Oil and Gas Stocks Outlook for Wednesday, September 13
Sep 12, 2017 Trading Blog
Some days in trading just don’t go well, and Tuesday was one of those days for me. I missed a nice trade and run up to 31.15, but did manage to get a good price for my longs that I was holding from last Friday. For whatever reason, I just wasn’t feeling it Tuesday. The run up was definitely not what I was expecting in my daily plan and was not how I was seeing the market. I’m not sure what caused the run, but I had no confidence in it and decided to stick with my plan and therefore called it a day around lunchtime.
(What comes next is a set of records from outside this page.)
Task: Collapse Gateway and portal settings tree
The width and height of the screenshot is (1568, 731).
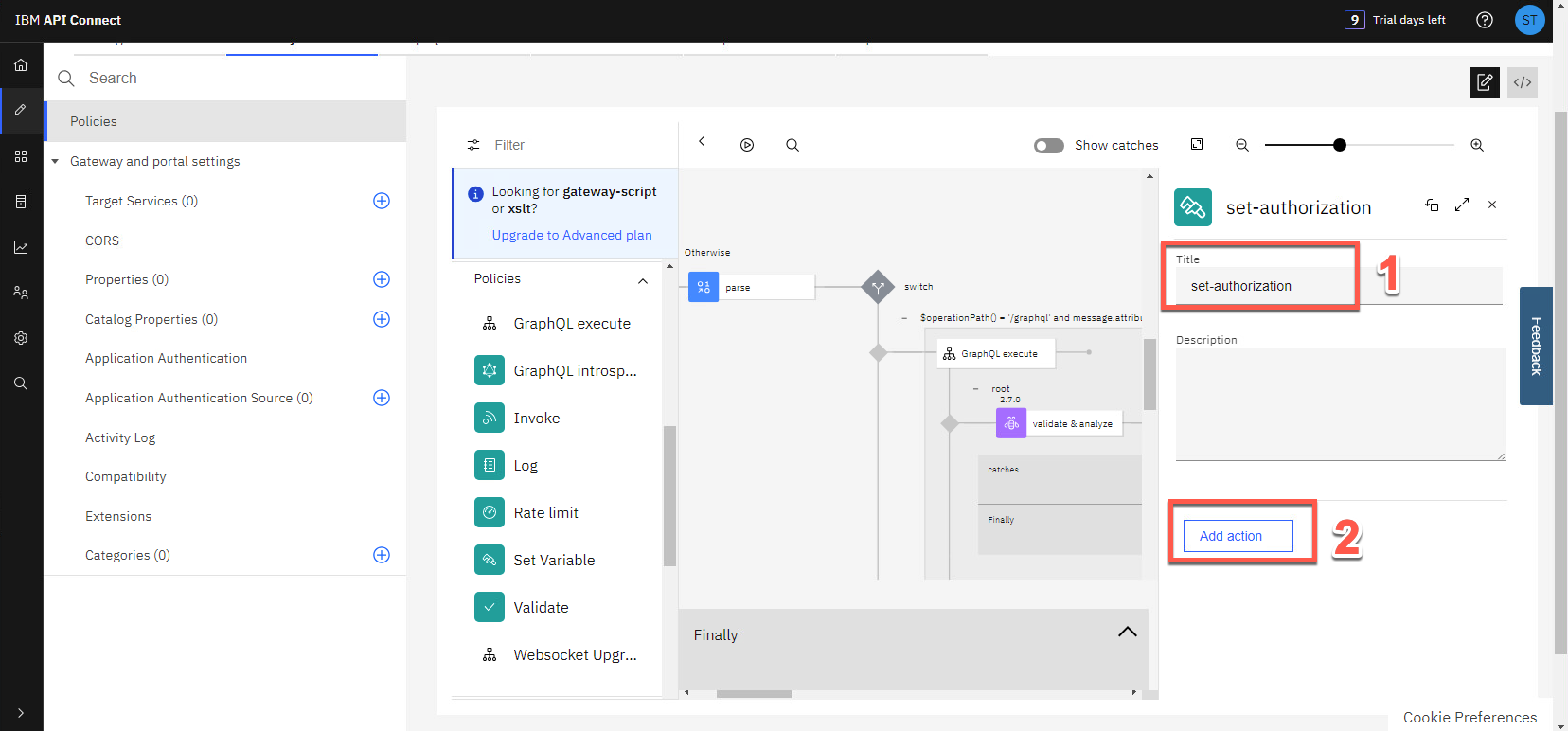Action: pyautogui.click(x=55, y=162)
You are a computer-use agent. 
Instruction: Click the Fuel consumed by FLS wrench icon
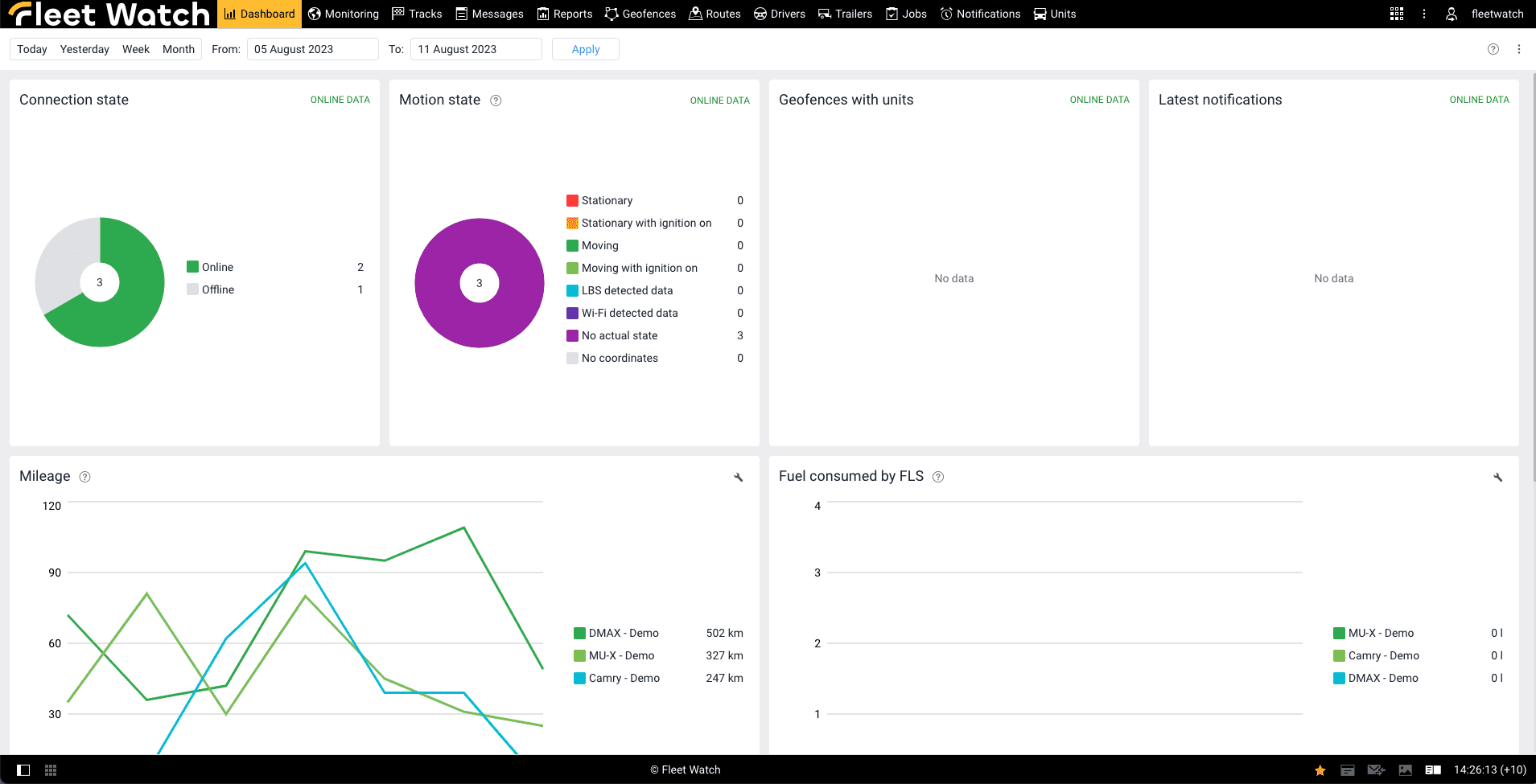(x=1497, y=478)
The market did come off a good bit after lunch, but some of that may have been due to the comments from Jim Chanos about Continental Resources. I’m not sure he really said anything that I haven’t read many times already across the internet. Realize that he isn’t telling us this stuff and then going out and shorting. He already has his position, and has likely been in it for months already. Don’t think that this is some super secret information and decide to follow him in short, because if you do, you are way late to the party and you are probably providing him shares so that he can cover and get out leaving the late entrants holding the bag. It always amazes me how many people will follow guys like Buffett or Chanos into positions without realizing they took positions a long time ago and are likely using the media to drum up suckers to dump their position on. This might hang over the sector for a day or two, but I wouldn’t worry too much about it. Also, this is the same guy that was shorting CAT, and you can see how that worked out for him. They aren’t always right, just look at Bill Ackman.
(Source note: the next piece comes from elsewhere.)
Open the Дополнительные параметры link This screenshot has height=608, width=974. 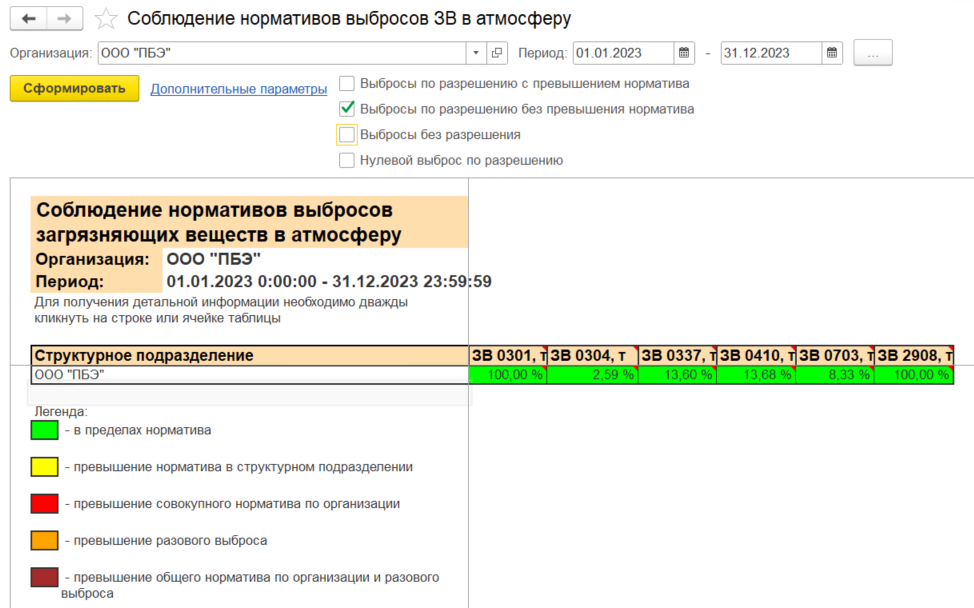pos(239,89)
Outlook for Wednesday: The Tuesday afternoon API number wasn’t too bad at +6.2 million build for crude. Who knows what the EIA number will show tomorrow at 10:30, but I think it would have to be over +10-12 million to get anyone’s attention. XOP didn’t show any reaction after hours. Technically, today was solid with good volume (19.1 million shares) and good range (93 cents).
I had two major concerns about Tuesday: 1) We failed right at last weeks high of 31.17, topping out at 31.16, and 2) we once again failed on the test of the 50 day moving average at 30.90, closing at 30.83. We weren’t too far below it, so we still have a chance for another test Wednesday.
Trading Plan for Wednesday: The ideal setup for a trade tomorrow would be to have a really outrageous EIA number that really tanks the market and then go in and find a safe spot for a long play back to 31.00. It would be helpful to find an entry close to 29.90 to use as a stop. Anything in the 30.10 range would be a great entry for a long.
The worst case trading scenario would be if this uptrend is to continue, I think we could possibly be looking at 2-3 sideways daily bars of narrow range and low volume, which would produce some consolidation here at the 50ma and the August highs which leads to a breakout after some buildup.
Most likely, we will get something in between the two plans above. I’m out of the market until after the 10:30 EIA number, but after the release I will be looking for some place to get long for another test of the highs at 31.16. There needs to be 40-50 cents reward on the trade with a risk of less than 15 cents. Wherever I can find a spot that meets those parameters will probably be a worthwhile trade. I’m not interested in shorting Wednesday. Good luck.